**TEXTO FORNECIDO**.
+--

A polícia, nos países ditos civilizados, dá mostras de ser tão racista quanto a nossa; mata menos, talvez, mas segue matando. Com a liberação das armas, o Brasil vai se tornando um Texas; com a proibição do aborto, alguns Estados americanos se aproximam do Brasil.

Duas exposições de arte, em cartaz na Tate Britain de Londres, poderiam ser trazidas a algum museu brasileiro sem precisar de nenhuma adaptação.

Nascido na Escócia, mas tendo morado na Guiana Inglesa por muito tempo, Hew Locke montou na galeria uma instalação que parece inspirada num desfile de Carnaval. Sua "Procession" é, na verdade, um cortejo macabro (e lindo) de muitas dezenas de estátuas de negros e negras em tamanho natural, vestindo fantasias coloridíssimas e detalhadas.

+--

**AMOSTRA DE DADOS**.

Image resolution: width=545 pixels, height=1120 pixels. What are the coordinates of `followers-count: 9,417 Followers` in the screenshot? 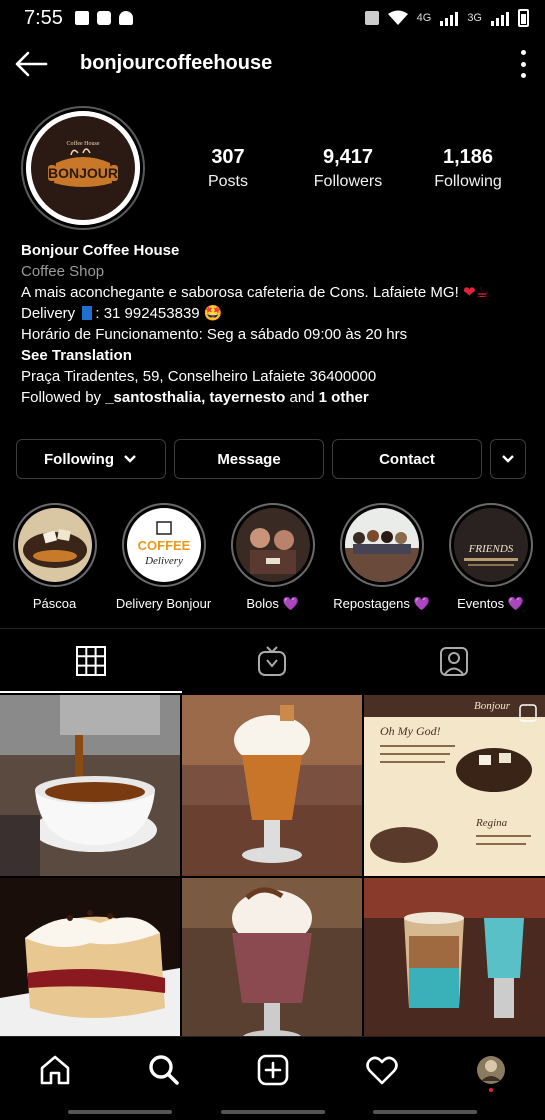 It's located at (348, 168).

+--

**ITEM DE TRABALHO 1**. Repita fielmente o trecho do texto sobre as exposições na Tate Britain, começando por "A polícia, nos" e seguindo até "coloridíssimas e detalhadas.".
**ITEM DE TRABALHO 2**. Dê continuidade ao texto sobre as exposições na Tate Britain a partir do ponto em que ele para.
A listagem não tem papel algum no que se pede aqui.

**SEÇÃO DE RESPOSTA 1**.
A polícia, nos países ditos civilizados, dá mostras de ser tão racista quanto a nossa; mata menos, talvez, mas segue matando. Com a liberação das armas, o Brasil vai se tornando um Texas; com a proibição do aborto, alguns Estados americanos se aproximam do Brasil.

Duas exposições de arte, em cartaz na Tate Britain de Londres, poderiam ser trazidas a algum museu brasileiro sem precisar de nenhuma adaptação.

Nascido na Escócia, mas tendo morado na Guiana Inglesa por muito tempo, Hew Locke montou na galeria uma instalação que parece inspirada num desfile de Carnaval. Sua "Procession" é, na verdade, um cortejo macabro (e lindo) de muitas dezenas de estátuas de negros e negras em tamanho natural, vestindo fantasias coloridíssimas e detalhadas.

**SEÇÃO DE RESPOSTA 2**.
Chegando perto de cada uma, ou dos estandartes e carros alegóricos que carregam, o que se vê são documentos, imagens, relíquias da escravidão e do comércio internacional. Caveirinhas negras são botões numa libré dourada; mapas do tráfico formam o turbante de uma passista; títulos da Bolsa de Valores fazem o forro de um manto indígena. Cada uma dessas figuras poderia ter dez páginas de explicação.

No mesmo museu, a escultora Cornelia Parker (que já esteve numa Bienal em São Paulo) usa a linguagem da arte conceitual para se referir aos sinais de uma barbárie tão brasileira quanto americana ou europeia. Foi, por exemplo, a uma fábrica de armas —e recolheu o molde original de uma pistola, no primeiro estágio de sua produção. A peça, "Embrião de Arma de Fogo", traz na sua simplicidade formal o impacto do futuro que está à nossa espera.

Relíquias do tráfico de drogas, do mercado pornográfico e da casa da moeda são retrabalhadas, destruídas, reimaginadas em obras a princípio incompreensíveis e mudas —mas que por isso mesmo ganham força quando se lê sua explicação.

Duas moedas, por exemplo, mostram George Bush e Tony Blair —os responsáveis pela invasão do Iraque—, como se fosse o caso de uma homenagem oficial. Mas eles aparecem de costas na moeda: só o cabelo e a nuca são visíveis.

Indiferença, vergonha, deboche? Não sei. Devem estar olhando para o Brasil também.